Immune cell profiling of COVID-19 patients in the recovery stage by single-cell sequencing

Abstract: COVID-19, caused by SARS-CoV-2, has recently affected over 1,200,000 people and killed more than 60,000. The key immune cell subsets change and their states during the course of COVID-19 remain unclear. We sought to comprehensively characterize the transcriptional changes in peripheral blood mononuclear cells during the recovery stage of COVID-19 by single-cell RNA sequencing technique. It was found that T cells decreased remarkably, whereas monocytes increased in patients in the early recovery stage (ERS) of COVID-19. There was an increased ratio of classical CD14++ monocytes with high inflammatory gene expression as well as a greater abundance of CD14++IL1β+ monocytes in the ERS. CD4+ T cells and CD8+ T cells decreased significantly and expressed high levels of inflammatory genes in the ERS. Among the B cells, the plasma cells increased remarkably, whereas the naive B cells decreased.
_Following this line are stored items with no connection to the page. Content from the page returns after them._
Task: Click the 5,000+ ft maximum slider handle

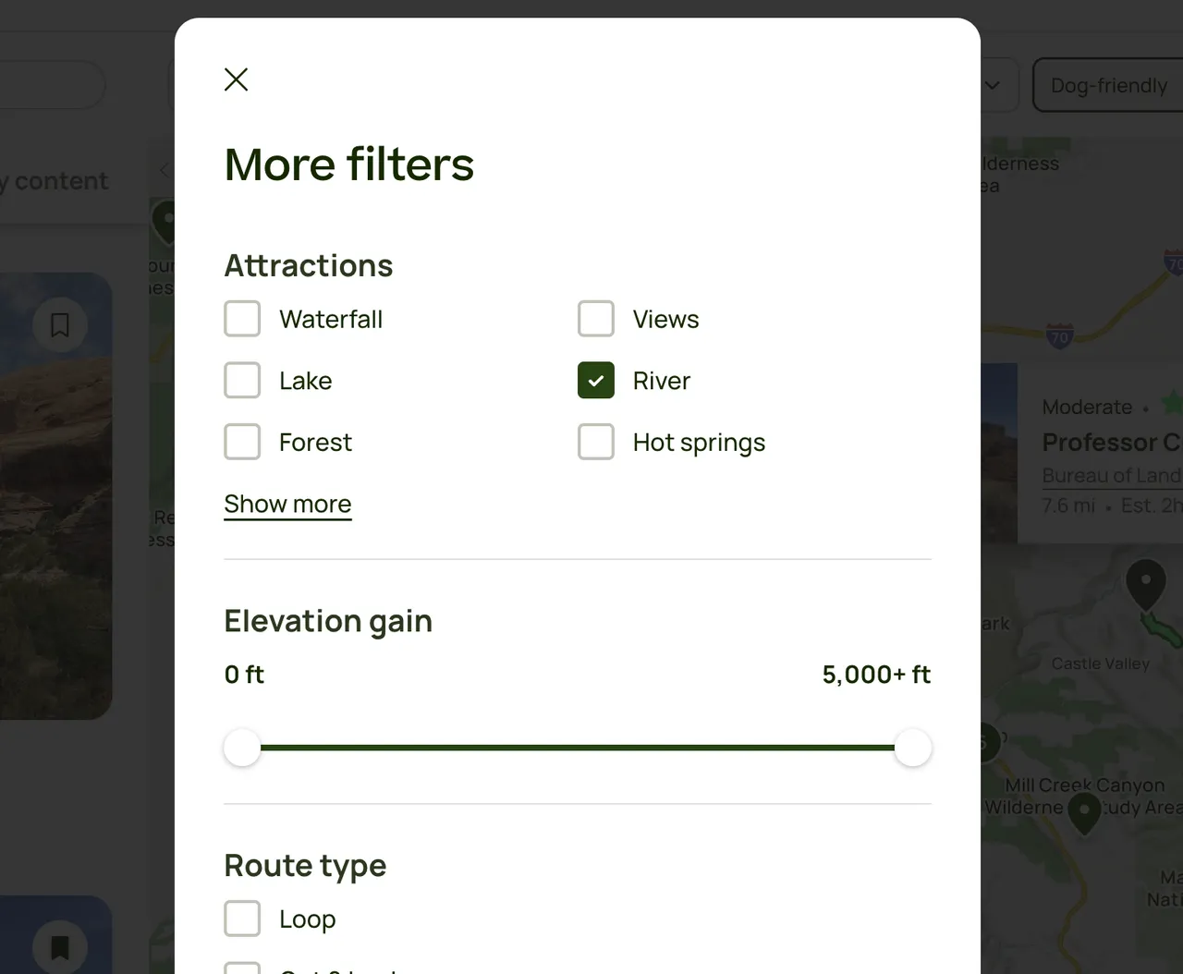Action: [x=913, y=748]
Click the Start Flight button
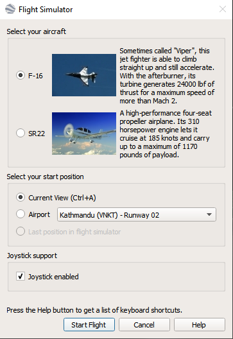Image resolution: width=233 pixels, height=339 pixels. tap(89, 324)
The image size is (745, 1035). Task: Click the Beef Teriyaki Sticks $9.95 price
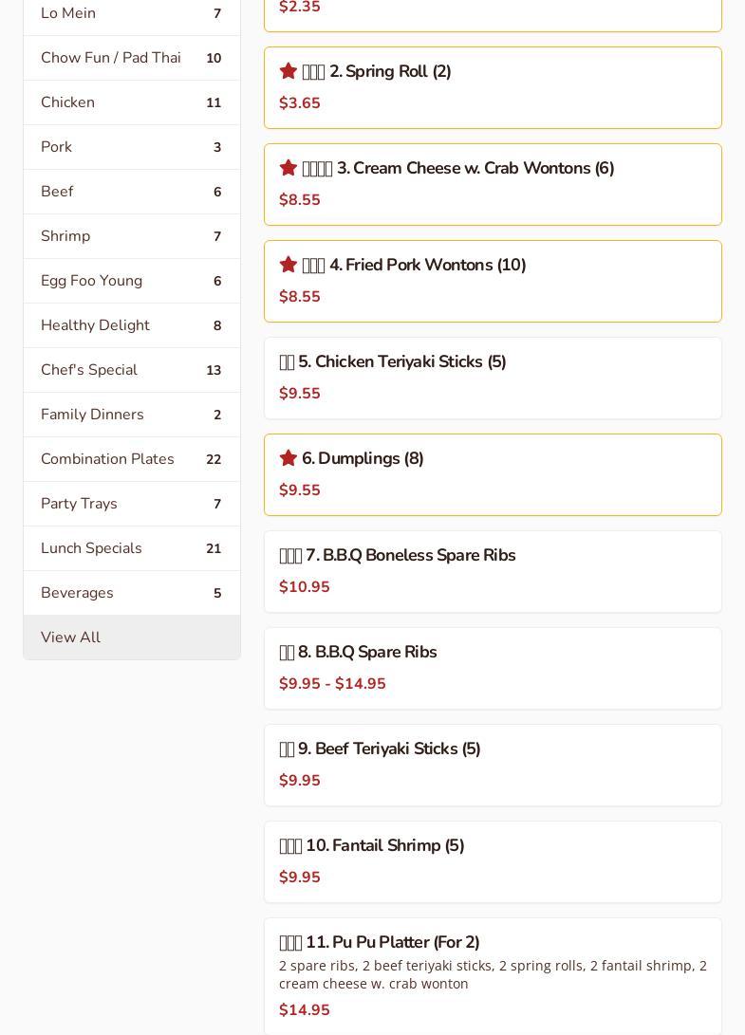pos(300,781)
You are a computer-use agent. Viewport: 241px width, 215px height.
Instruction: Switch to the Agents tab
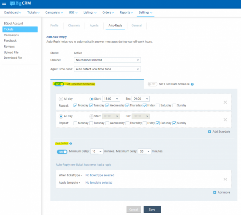(94, 25)
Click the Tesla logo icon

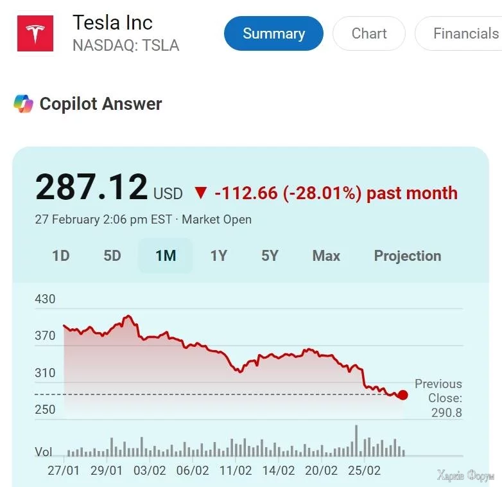pos(35,33)
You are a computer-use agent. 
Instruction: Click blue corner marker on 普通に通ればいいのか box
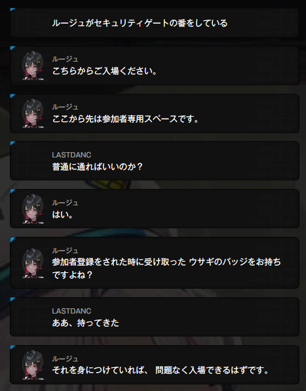tap(12, 143)
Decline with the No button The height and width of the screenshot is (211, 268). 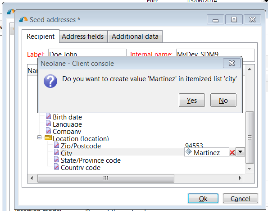click(223, 100)
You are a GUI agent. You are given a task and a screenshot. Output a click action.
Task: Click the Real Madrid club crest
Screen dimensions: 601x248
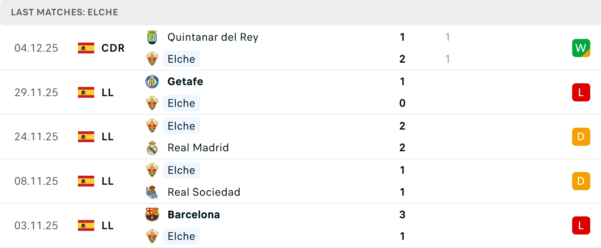click(x=152, y=148)
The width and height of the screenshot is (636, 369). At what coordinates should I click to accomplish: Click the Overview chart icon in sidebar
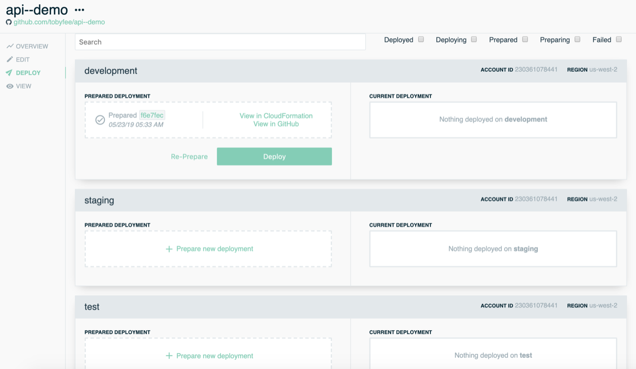(10, 47)
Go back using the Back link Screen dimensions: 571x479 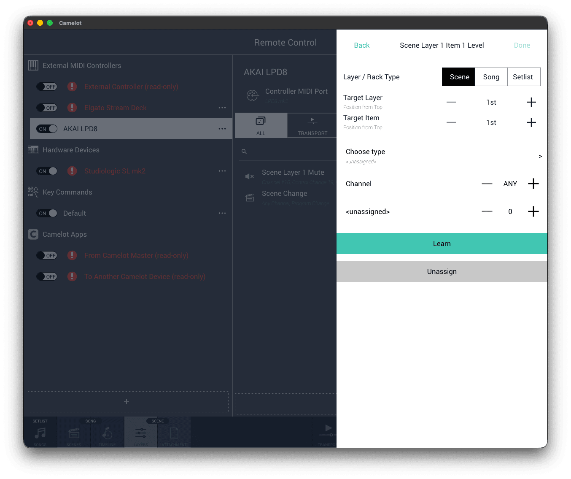pos(361,45)
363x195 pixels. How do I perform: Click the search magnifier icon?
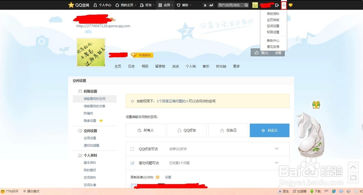(x=246, y=5)
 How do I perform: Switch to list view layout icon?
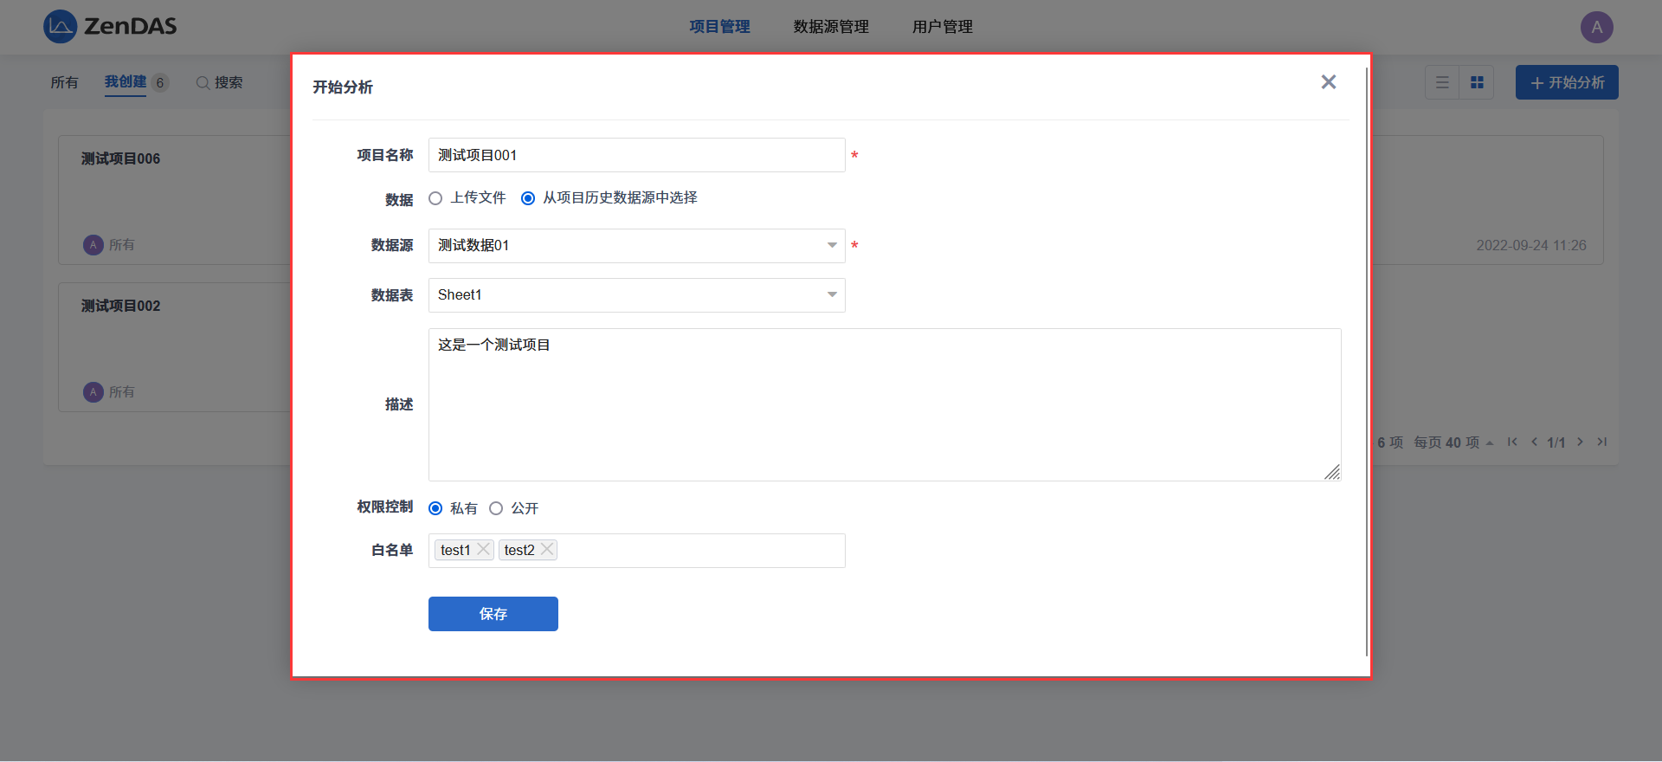(1442, 83)
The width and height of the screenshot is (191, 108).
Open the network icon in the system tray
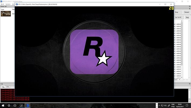click(x=162, y=105)
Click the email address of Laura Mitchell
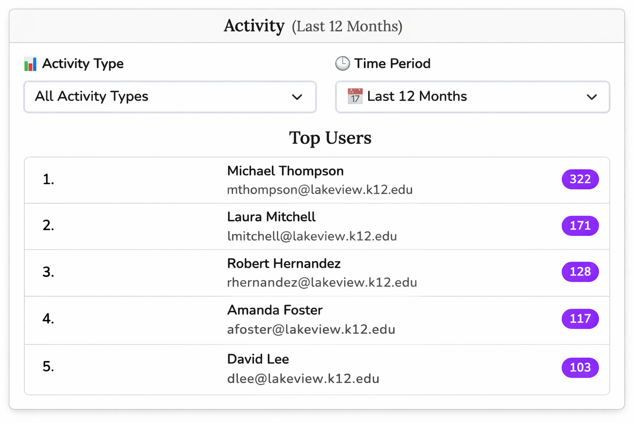The width and height of the screenshot is (634, 423). [x=312, y=236]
Several novel B cell-receptor (BCR) changes were identified, such as IGHV3-23 and IGHV3-7, and isotypes (IGHV3-15, IGHV3-30, and IGKV3-11) previously used for virus vaccine development were confirmed. The strongest pairing frequencies, IGHV3-23-IGHJ4, indicated a monoclonal state associated with SARS-CoV-2 specificity, which had not been reported yet. Furthermore, integrated analysis predicted that IL-1β and M-CSF may be novel candidate target genes for inflammatory storm and that TNFSF13, IL-18, IL-2, and IL-4 may be beneficial for the recovery of COVID-19 patients. Our study provides the first evidence of an inflammatory immune signature in the ERS, suggesting COVID-19 patients are still vulnerable after hospital discharge. Identification of novel BCR signaling may lead to the development of vaccines and antibodies for the treatment of COVID-19.